[Data for analysis Boundary: Start]

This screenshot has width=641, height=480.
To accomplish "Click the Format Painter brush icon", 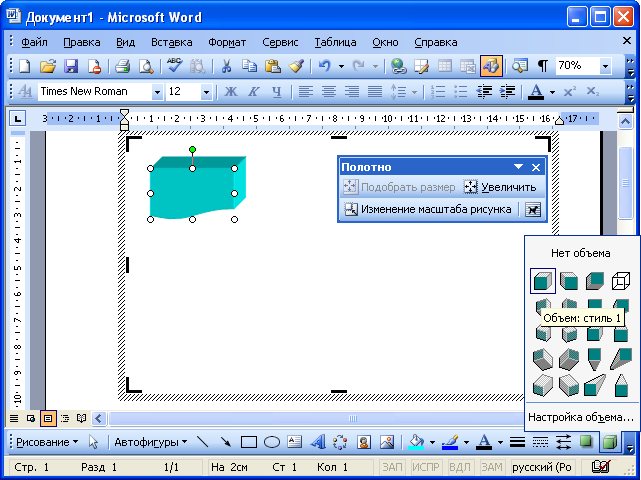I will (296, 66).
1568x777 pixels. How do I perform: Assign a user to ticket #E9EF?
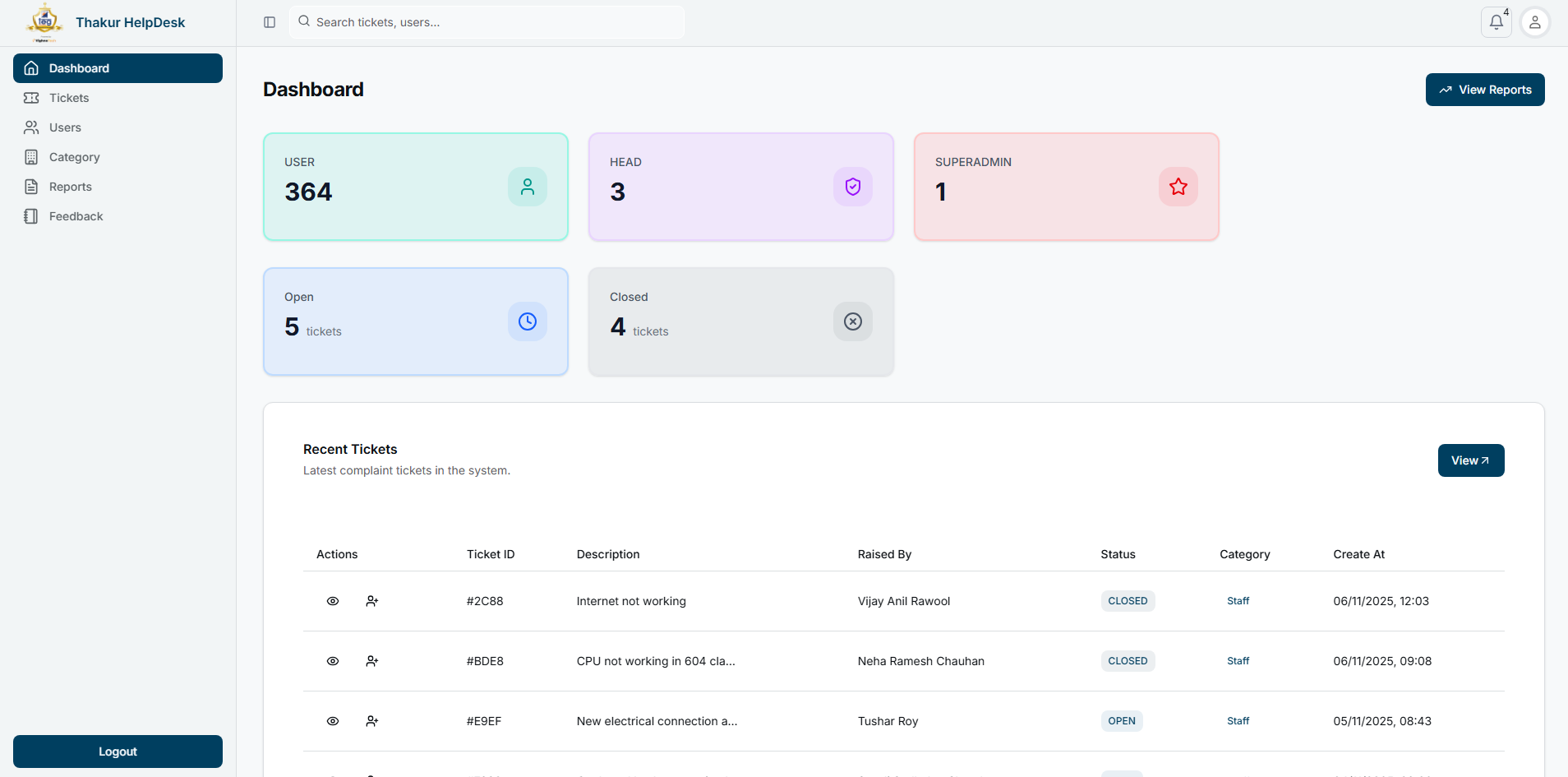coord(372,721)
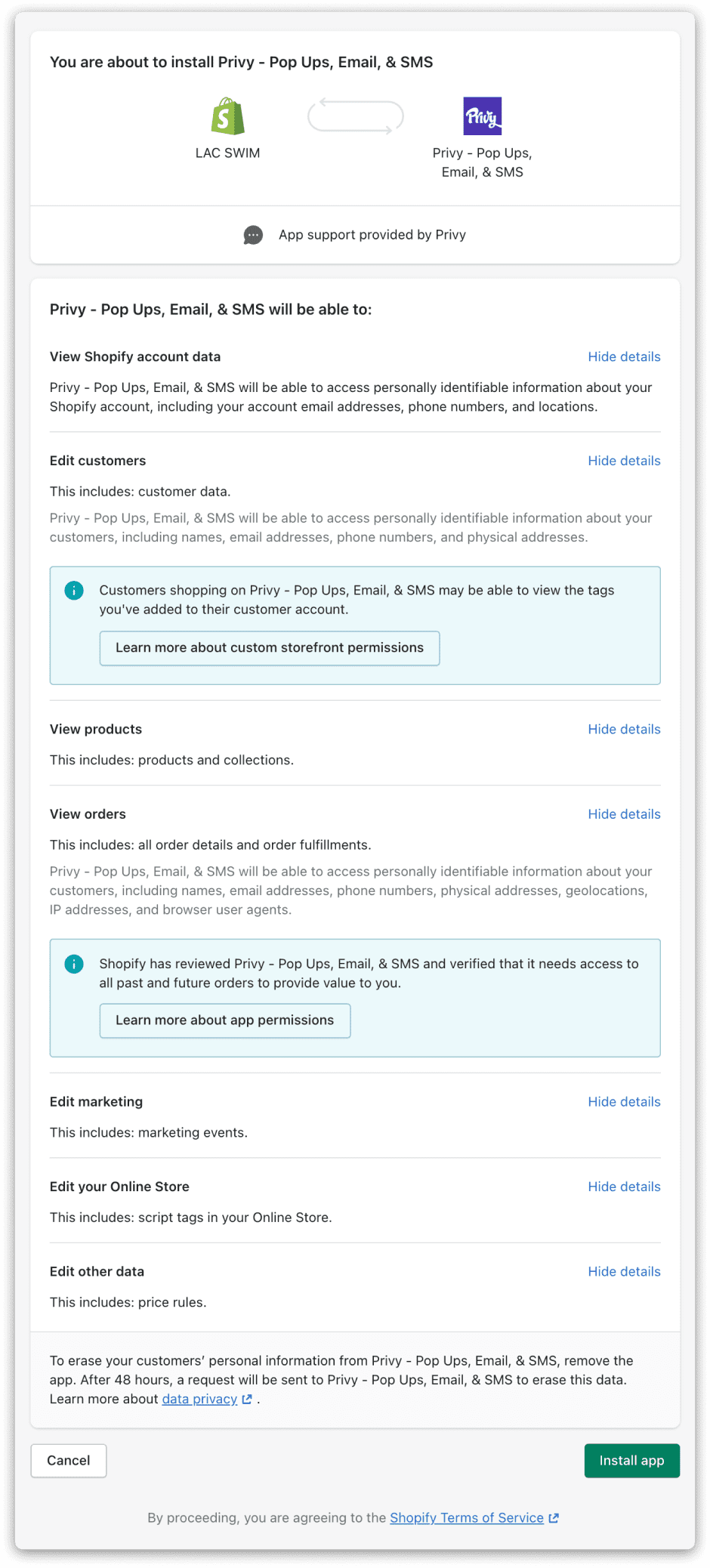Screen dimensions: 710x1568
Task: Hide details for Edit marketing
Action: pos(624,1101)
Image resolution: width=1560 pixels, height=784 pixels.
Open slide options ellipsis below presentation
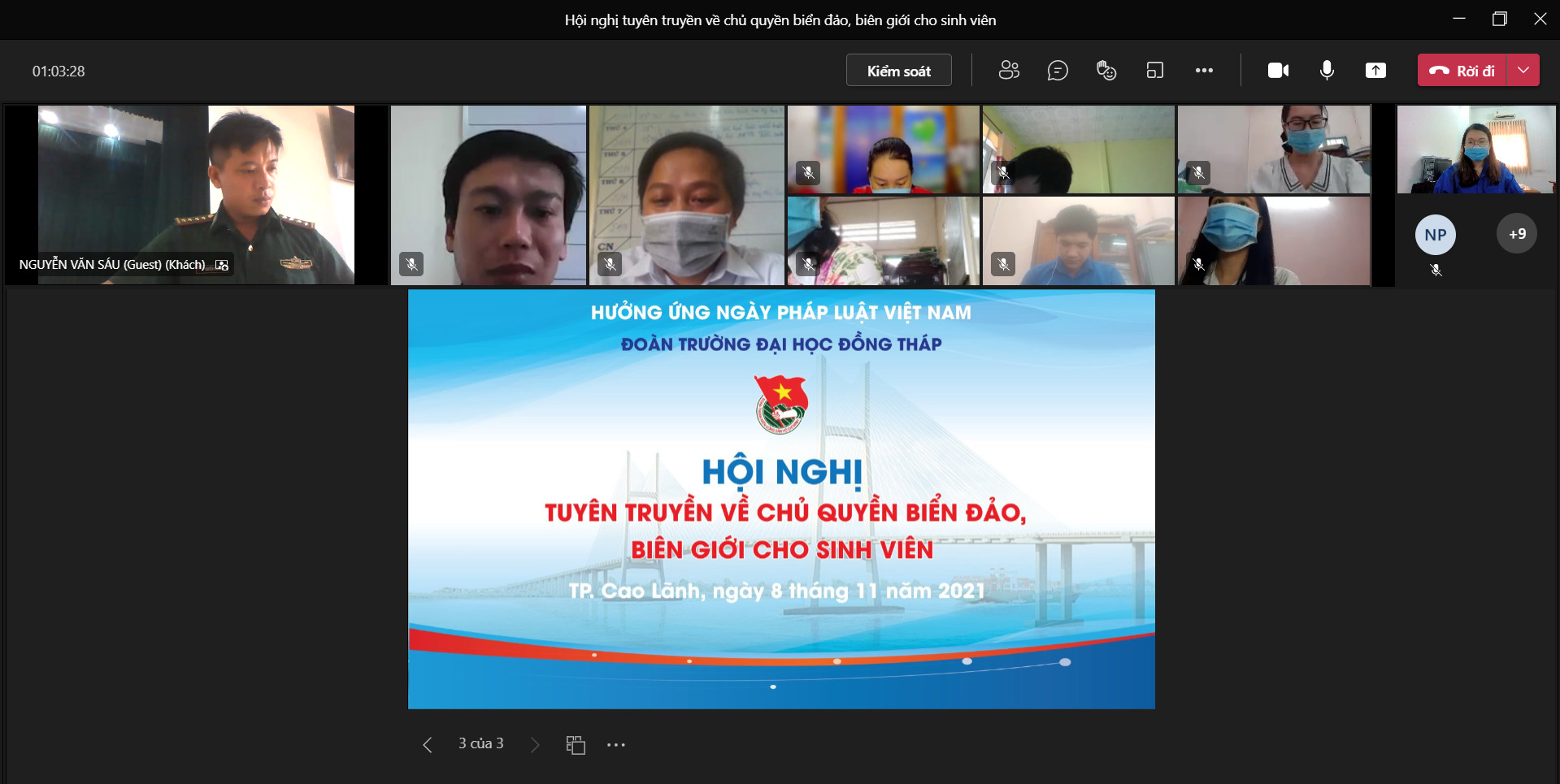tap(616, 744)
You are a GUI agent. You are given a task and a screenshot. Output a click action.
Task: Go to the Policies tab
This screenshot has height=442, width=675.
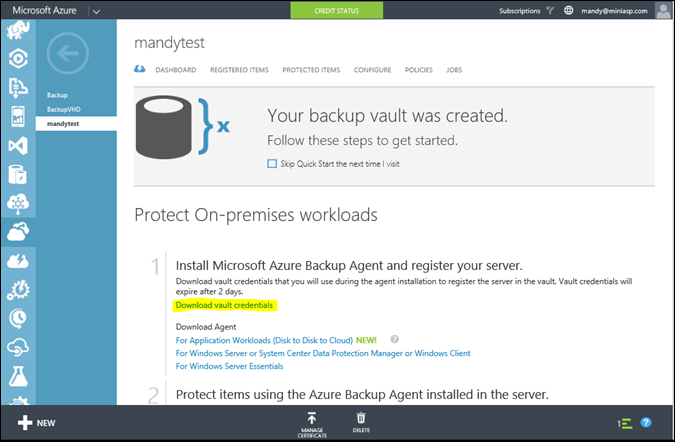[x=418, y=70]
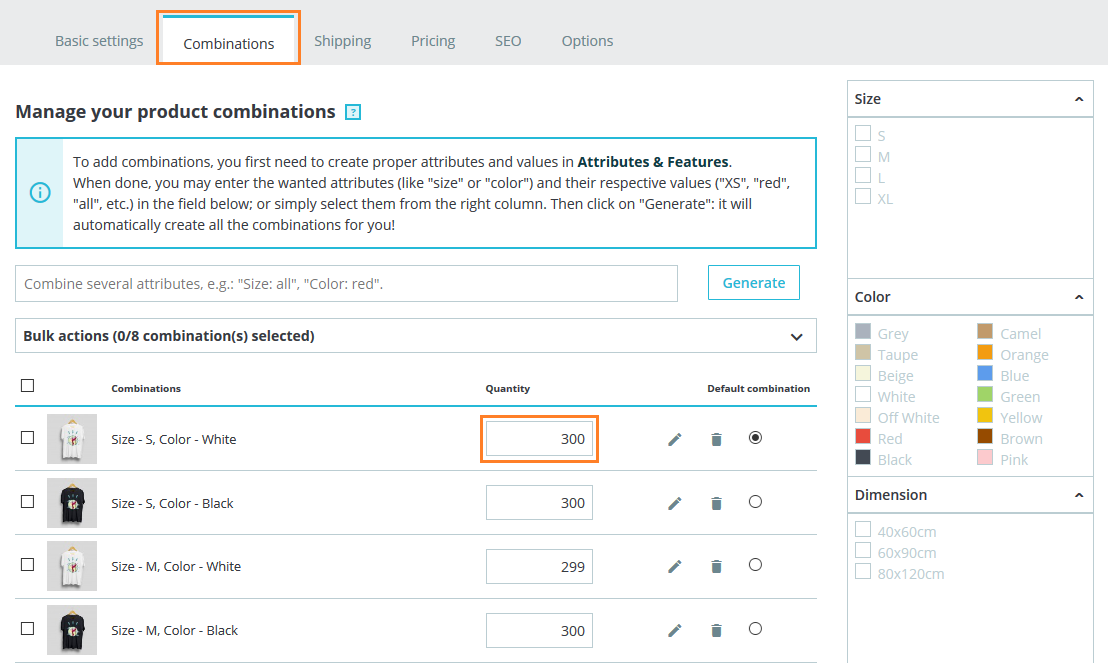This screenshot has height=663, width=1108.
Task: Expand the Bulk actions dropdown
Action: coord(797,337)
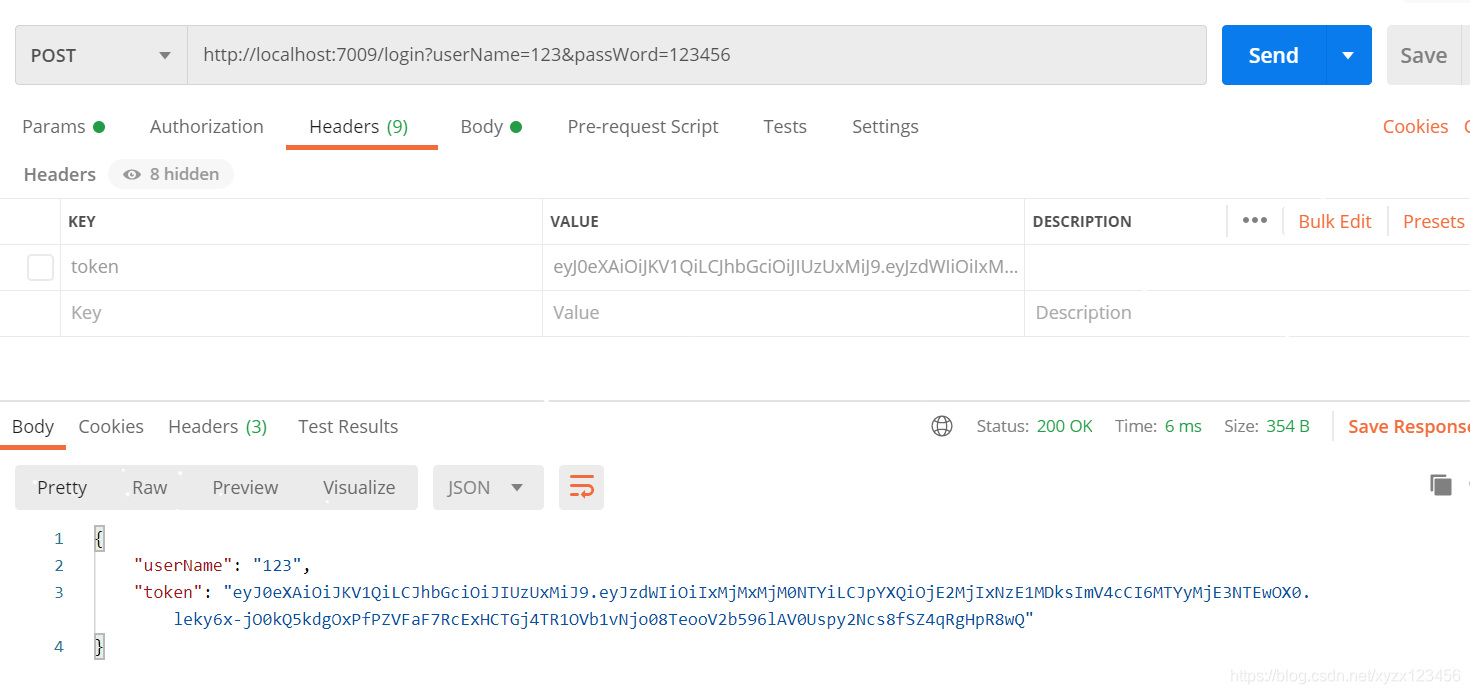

[Data for analysis Boundary: End]

__About this task__
Leave out the pictures, and extract exactly the lines from the one with "Image resolution: width=1560" through the end of the records, both ends included.

__Result for this exercise__
Image resolution: width=1560 pixels, height=784 pixels.
Open slide options ellipsis below presentation
tap(616, 744)
You are a GUI agent. You are given a task and a screenshot. Output a click action.
Task: Go to the Policies tab
This screenshot has height=442, width=675.
[x=418, y=70]
This screenshot has height=663, width=1108.
Task: Expand the Bulk actions dropdown
Action: coord(797,337)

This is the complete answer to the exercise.